• **Task prompt**: Among the records that follow, how many lines include the string "agent"? Only the number is wanted.

[Data entries]

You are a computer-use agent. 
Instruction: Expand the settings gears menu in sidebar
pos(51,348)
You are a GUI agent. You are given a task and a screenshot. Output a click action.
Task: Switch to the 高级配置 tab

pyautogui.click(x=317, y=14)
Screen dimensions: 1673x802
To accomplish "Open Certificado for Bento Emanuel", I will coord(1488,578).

• **Solution to the problem**: 2